“But Alexa, you can’t get addicted to something that’s not addictive!” Well, first of all let me just tell you if you believe this statement, you’re wrong. Even if it is your opinion, I hate to tell you but, you’re still wrong. The truth is, you can get addicted to anything.
You see, there’s different types of addiction. Physical addiction and mental addiction. Cigarettes give you a physical addiction. Go without one for too long and you’ll start experiencing symptoms like the sweats, irritability, anxiety, and restlessness. Mental addiction on the other hand is much more complex. The substance itself may not be addictive, therefore you are becoming addicted to the feeling of the substance, rather than the substance itself. You want to feel this way all the time, without it you just don’t feel right.
So which one is worse? Physical addiction or mental addiction? From what I’ve found, they’re both equally as bad, just in different ways. How do I know this? Well, I haven’t had the best history with substance abuse.
Several years ago, I used to be addicted to alcohol. I didn’t know how to cope with the problems that were going on in my life. I was a closeted lesbian struggling with diagnosed bipolar disorder and PTSD. I felt so alone. So I turned to alcohol. Needless to say it became a habit, a bad one at that. I wanted to drink more and more. I continuously broke the rule my roommate and I had made, which was to only drink alcohol once a week. It wasn’t until the stress of a new job that I began drinking every single night. I couldn’t go without it. I needed alcohol. If I didn’t get alcohol that night, I’d find a way. I’d do anything, because if I didn’t, my anxiety would go crazy, I’d get the sweats, basically, I would go into extreme panic mode. I remember all the times my best friend would try to stop me from drinking, whether it be by hiding the alcohol, keeping me distracted, or just constantly keeping an eye on me to make sure I don’t drink. Each time this happened I would beg her to give me the alcohol. I was desperate, and it showed. While she was at work, I would search the apartment up and down for alcohol.
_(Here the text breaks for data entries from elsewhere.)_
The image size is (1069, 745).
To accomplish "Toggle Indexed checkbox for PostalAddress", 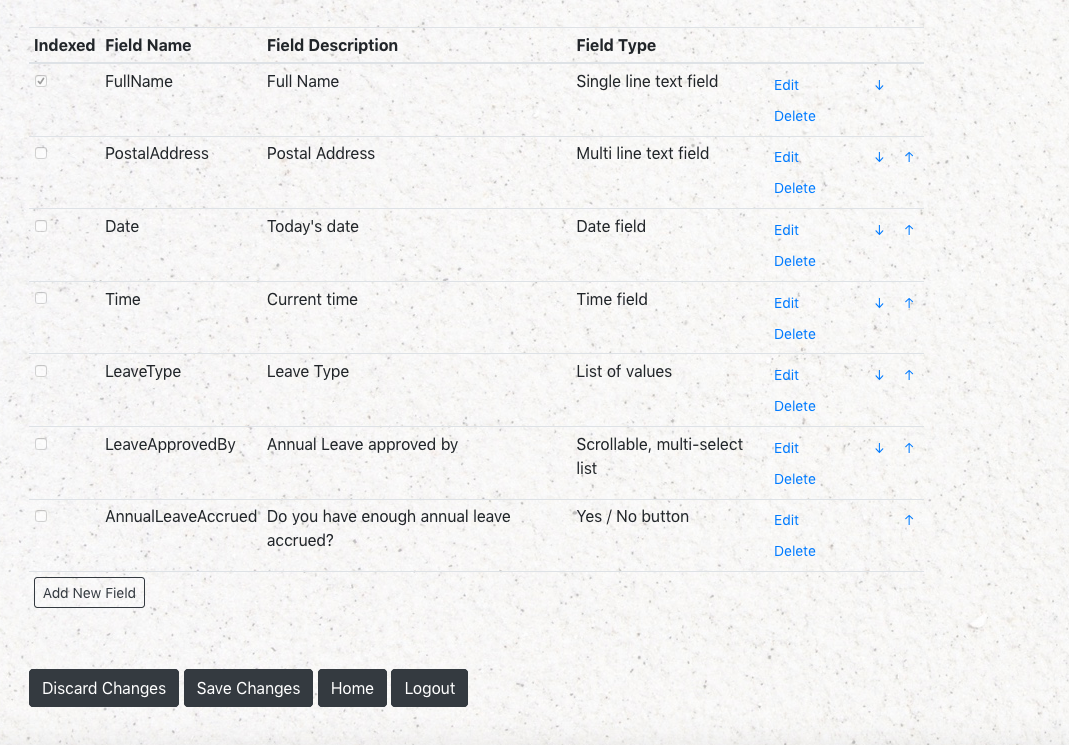I will tap(41, 153).
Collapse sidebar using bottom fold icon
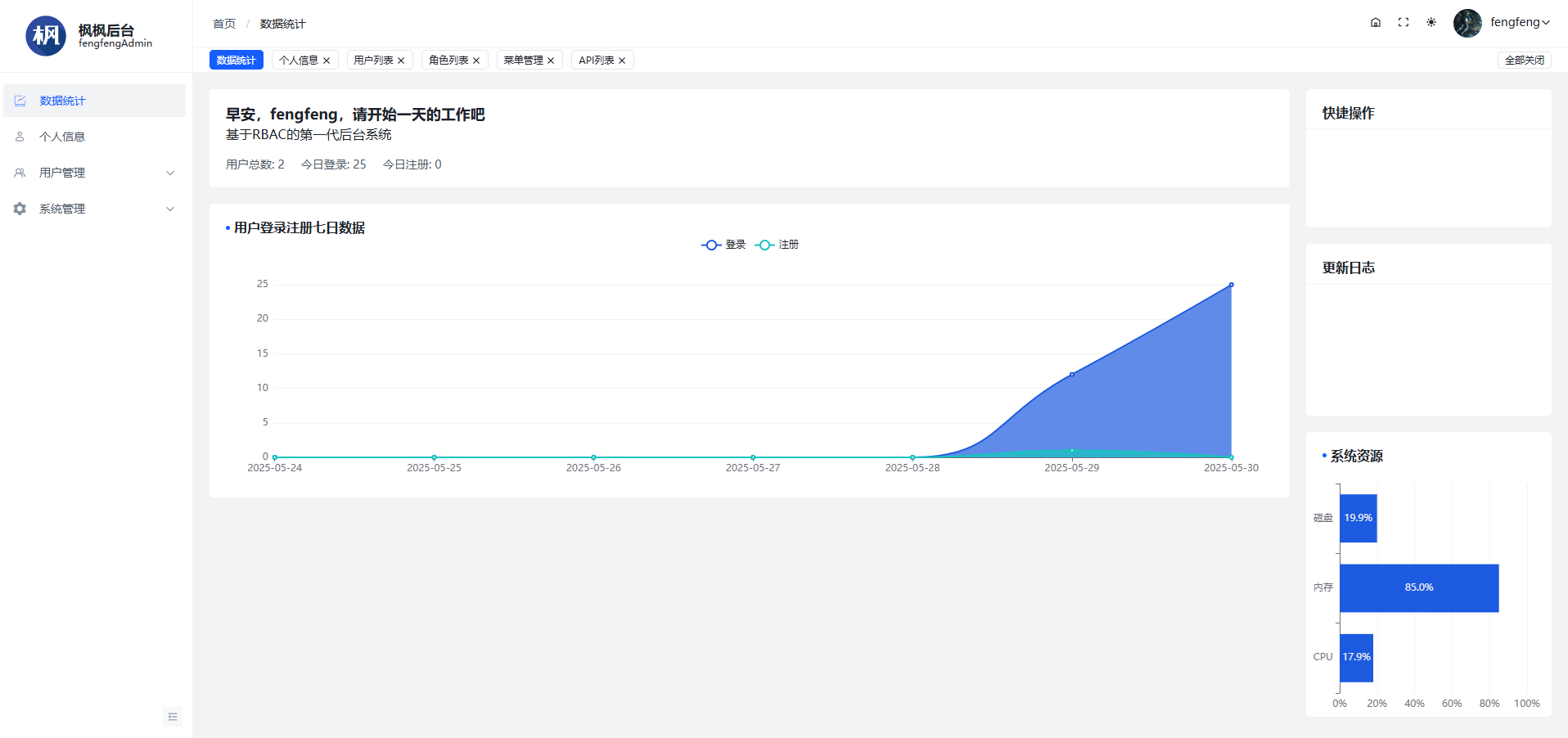The width and height of the screenshot is (1568, 738). (172, 717)
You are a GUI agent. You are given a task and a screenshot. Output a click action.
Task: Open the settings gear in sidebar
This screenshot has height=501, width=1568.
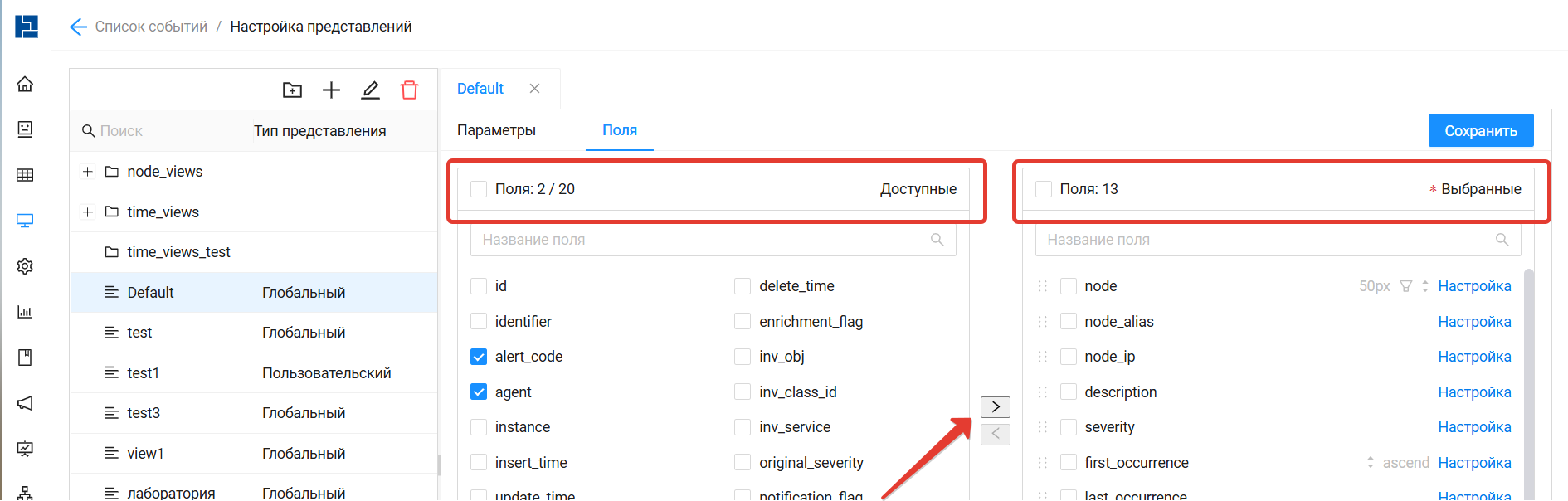click(25, 266)
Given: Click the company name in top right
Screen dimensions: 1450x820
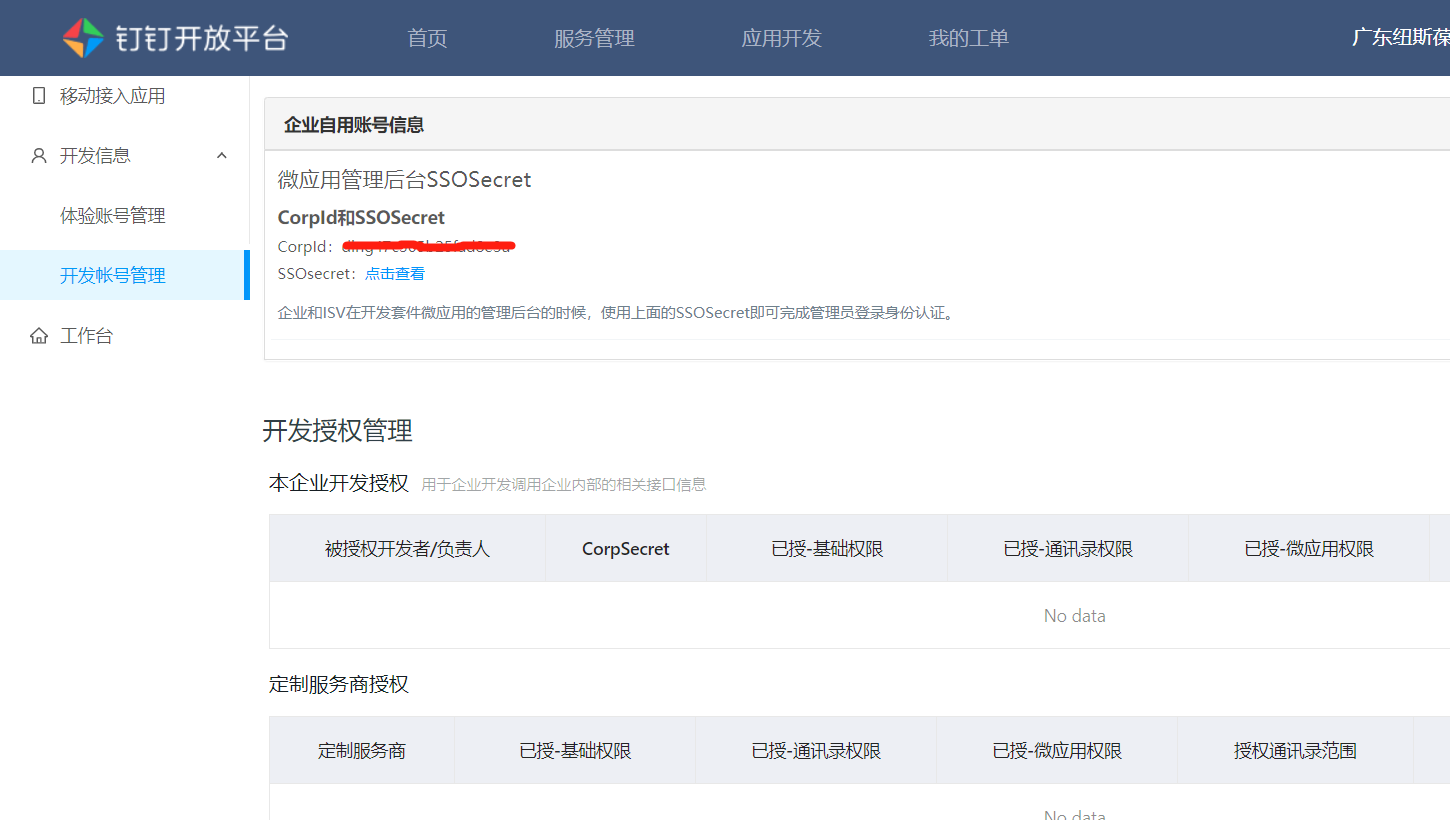Looking at the screenshot, I should pyautogui.click(x=1400, y=38).
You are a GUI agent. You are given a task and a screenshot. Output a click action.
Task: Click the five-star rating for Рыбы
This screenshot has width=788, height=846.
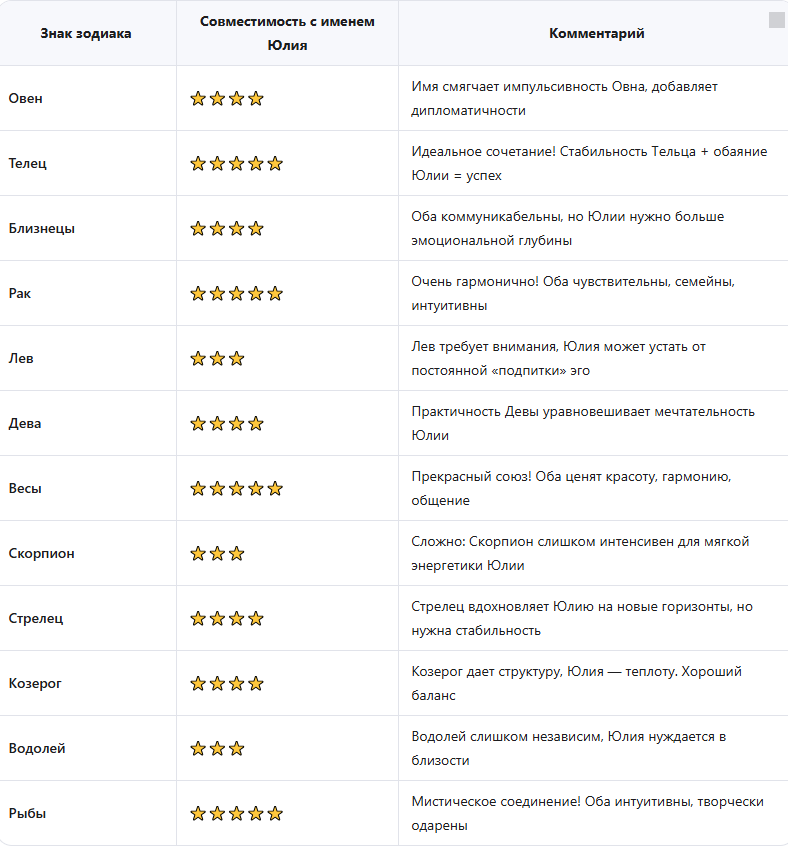click(x=236, y=814)
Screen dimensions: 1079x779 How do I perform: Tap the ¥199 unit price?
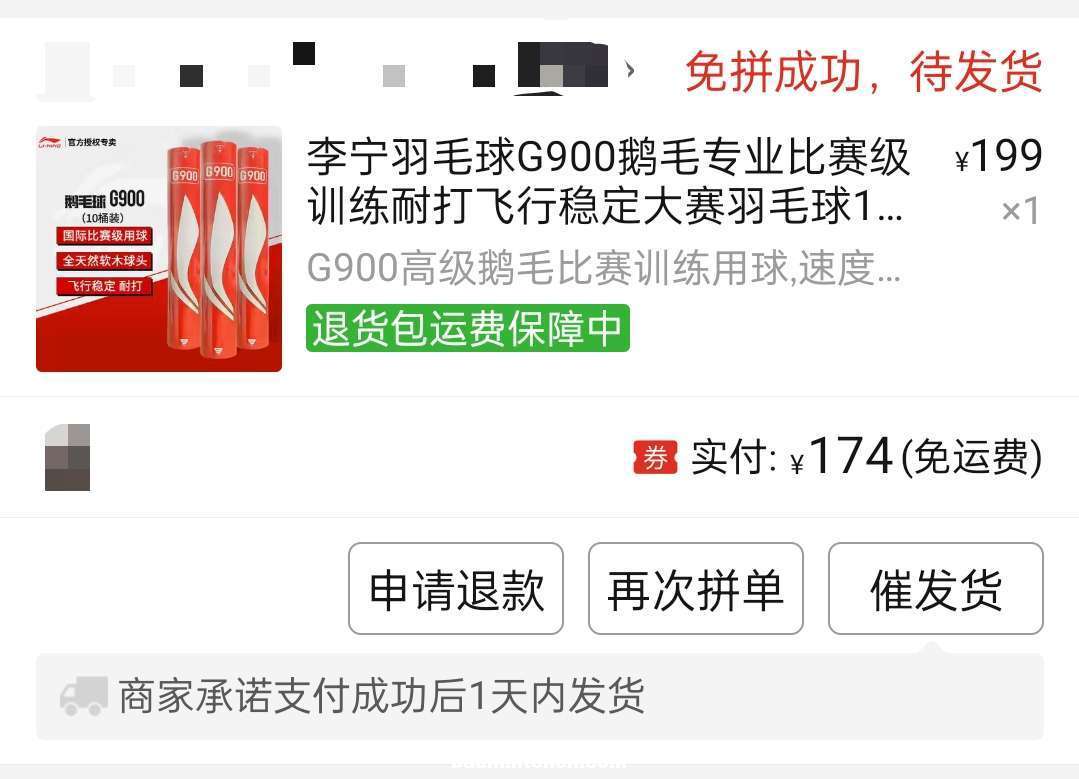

At one point I found it, and I decided since the liquor was clear, that I would take a water bottle and fill it up with the liquor, then fill the liquor bottle back up with water and put it back where I found it. There’s so much more to this story, but I’ll save it for another time.
So we’ve covered physical addiction, but what about mental addiction? Well as ashamed as I am to admit, at one point in my life I was severely addicted to DXM, AKA cough medicine. Now you may be thinking: Cough medicine? Well, yes. When taken in huge doses, the Dextromethorphan allows you to see crazy hallucinations. I remember laying in bed and looking at my ceiling light, which had turned into a flying sea turtle. Yea it sounds cool, but really it’s not, at all. I got addicted, addicted to the feeling it gave me. I absolutely loved it. I could escape for a good 6 hours of my life and all I had to do was swallow a bottle of pills. I hated my life, so DXM was the only thing I looked forward to. After awhile I was doing it almost every day. I started to notice side effects (some of which are now permanent due to my bad choice). The strongest side effect was memory loss, I wasn’t able to remember my friend’s names, certain events that happened earlier in the week. Even now I still suffer from memory loss due to the damage that drug gave me. I regret ever giving that drug the time of day, because now I’m suffering the consequences.
Addictive or non addictive, you can still get addicted. It’s unfortunate but true. Which one is worse? Is one even worse than the other in the first place? Well that’s for you to decide.